13. A method of claim 12, wherein said disease of pregnancy is preeclampsia.

14. A method of screening for agents that mitigate the effects of an abnormal maternal-placental interface, said method comprising: (i) culturing cytotrophoblasts under hypoxic conditions in the presence of said agent; and (ii) assaying for changes in the phenotype of said hypoxic trophoblasts relative to hypoxic trophoblasts cultures without the presence of said agent.

15. The method of claim 14, wherein said assaying comprises measuring the invasiveness of said trophoblasts.

16. The method of claim 14, wherein said assaying comprises measuring the changes in the levels of release of proteins expressed by said trophoblasts.

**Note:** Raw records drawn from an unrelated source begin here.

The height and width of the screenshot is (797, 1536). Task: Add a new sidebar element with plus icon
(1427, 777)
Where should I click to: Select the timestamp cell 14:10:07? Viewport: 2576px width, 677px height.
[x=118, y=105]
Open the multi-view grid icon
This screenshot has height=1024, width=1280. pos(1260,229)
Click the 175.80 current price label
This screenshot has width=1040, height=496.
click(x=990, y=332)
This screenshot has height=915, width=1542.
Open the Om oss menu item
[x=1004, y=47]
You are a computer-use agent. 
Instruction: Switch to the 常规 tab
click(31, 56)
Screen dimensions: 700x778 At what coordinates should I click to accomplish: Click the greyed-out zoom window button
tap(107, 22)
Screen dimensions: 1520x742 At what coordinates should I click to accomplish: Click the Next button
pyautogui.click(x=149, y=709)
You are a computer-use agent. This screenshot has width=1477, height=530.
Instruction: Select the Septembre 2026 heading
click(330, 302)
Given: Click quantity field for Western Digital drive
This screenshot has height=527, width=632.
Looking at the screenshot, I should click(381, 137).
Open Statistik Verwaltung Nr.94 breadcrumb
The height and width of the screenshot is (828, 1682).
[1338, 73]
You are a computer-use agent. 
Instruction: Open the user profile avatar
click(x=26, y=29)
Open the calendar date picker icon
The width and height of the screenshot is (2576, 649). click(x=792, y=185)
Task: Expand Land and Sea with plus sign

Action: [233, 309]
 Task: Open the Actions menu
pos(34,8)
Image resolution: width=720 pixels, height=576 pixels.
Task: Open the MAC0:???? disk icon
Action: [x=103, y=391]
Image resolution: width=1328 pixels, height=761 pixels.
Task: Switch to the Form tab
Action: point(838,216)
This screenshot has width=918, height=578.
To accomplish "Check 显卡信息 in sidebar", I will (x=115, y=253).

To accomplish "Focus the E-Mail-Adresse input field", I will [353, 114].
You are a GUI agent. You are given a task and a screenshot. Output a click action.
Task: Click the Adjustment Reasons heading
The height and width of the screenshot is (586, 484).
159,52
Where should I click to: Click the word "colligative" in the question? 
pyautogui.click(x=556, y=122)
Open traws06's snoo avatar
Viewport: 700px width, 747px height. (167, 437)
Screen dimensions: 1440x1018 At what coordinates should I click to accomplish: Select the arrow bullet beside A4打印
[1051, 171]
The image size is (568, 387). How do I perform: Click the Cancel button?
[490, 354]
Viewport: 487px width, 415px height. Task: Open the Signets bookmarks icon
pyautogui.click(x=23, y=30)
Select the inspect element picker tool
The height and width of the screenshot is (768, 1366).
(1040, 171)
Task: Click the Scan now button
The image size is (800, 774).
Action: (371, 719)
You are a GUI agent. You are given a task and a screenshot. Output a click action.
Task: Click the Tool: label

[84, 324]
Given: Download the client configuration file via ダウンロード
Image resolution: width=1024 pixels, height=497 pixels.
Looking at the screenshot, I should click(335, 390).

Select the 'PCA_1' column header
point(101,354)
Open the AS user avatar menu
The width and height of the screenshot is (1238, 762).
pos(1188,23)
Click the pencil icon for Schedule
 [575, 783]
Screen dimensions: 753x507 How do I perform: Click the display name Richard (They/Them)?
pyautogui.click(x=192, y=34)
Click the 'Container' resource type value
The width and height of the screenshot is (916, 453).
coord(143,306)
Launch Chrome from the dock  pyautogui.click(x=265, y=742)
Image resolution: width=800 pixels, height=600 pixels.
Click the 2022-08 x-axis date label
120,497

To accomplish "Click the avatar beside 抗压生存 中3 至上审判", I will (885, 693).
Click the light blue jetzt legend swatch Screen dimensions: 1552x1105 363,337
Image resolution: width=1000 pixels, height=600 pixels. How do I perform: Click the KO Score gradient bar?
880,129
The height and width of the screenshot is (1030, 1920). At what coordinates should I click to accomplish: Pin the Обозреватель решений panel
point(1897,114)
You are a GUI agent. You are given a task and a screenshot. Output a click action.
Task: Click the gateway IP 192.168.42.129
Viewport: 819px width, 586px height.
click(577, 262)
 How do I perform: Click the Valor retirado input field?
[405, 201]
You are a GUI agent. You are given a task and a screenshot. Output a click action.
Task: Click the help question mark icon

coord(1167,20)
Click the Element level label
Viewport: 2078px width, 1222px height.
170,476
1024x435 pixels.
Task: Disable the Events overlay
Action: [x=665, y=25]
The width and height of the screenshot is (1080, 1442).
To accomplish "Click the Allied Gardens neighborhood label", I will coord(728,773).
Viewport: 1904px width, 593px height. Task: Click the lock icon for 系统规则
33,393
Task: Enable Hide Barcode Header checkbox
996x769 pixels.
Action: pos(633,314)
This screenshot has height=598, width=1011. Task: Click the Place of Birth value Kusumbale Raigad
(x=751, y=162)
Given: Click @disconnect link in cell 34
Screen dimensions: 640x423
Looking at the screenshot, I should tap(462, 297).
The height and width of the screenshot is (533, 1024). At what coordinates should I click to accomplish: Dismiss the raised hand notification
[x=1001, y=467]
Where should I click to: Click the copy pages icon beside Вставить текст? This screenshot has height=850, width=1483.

17. The method of modeling, in vitro, an abnormal maternal- placental interface, said method comprising culturing trophoblast cells or chorionic villi in a hypoxic environment.

18. The method of claim 17, wherein said hypoxic environment comprises an atmosphere comprising less than about 20% oxygen.

19. A method for identifying proteins that are indicative of metastasis said method comprising: (i) raising cytotrophoblasts under hypoxic conditions; and (ii) detecting proteins that demonstrate an altered release level as a result of said hypoxic conditions; and, (iii) determining if said proteins are present in metastatic cells.

20. A method of claim 19, wherein the determining is done by immunoassay using antibodies specific for at least one of the proteins of step ii.

21. A method for identifying proteins that are indicative of an abnormal maternal placental interface said method comprising: (i) culturing cytotrophoblasts under hypoxic conditions; and (ii) detecting proteins that demonstrate an altered release level as a result of the hypoxic conditions.

22. A method of claim 21 , wherein said abnormal maternal placental interface is indicative of preeclampsia.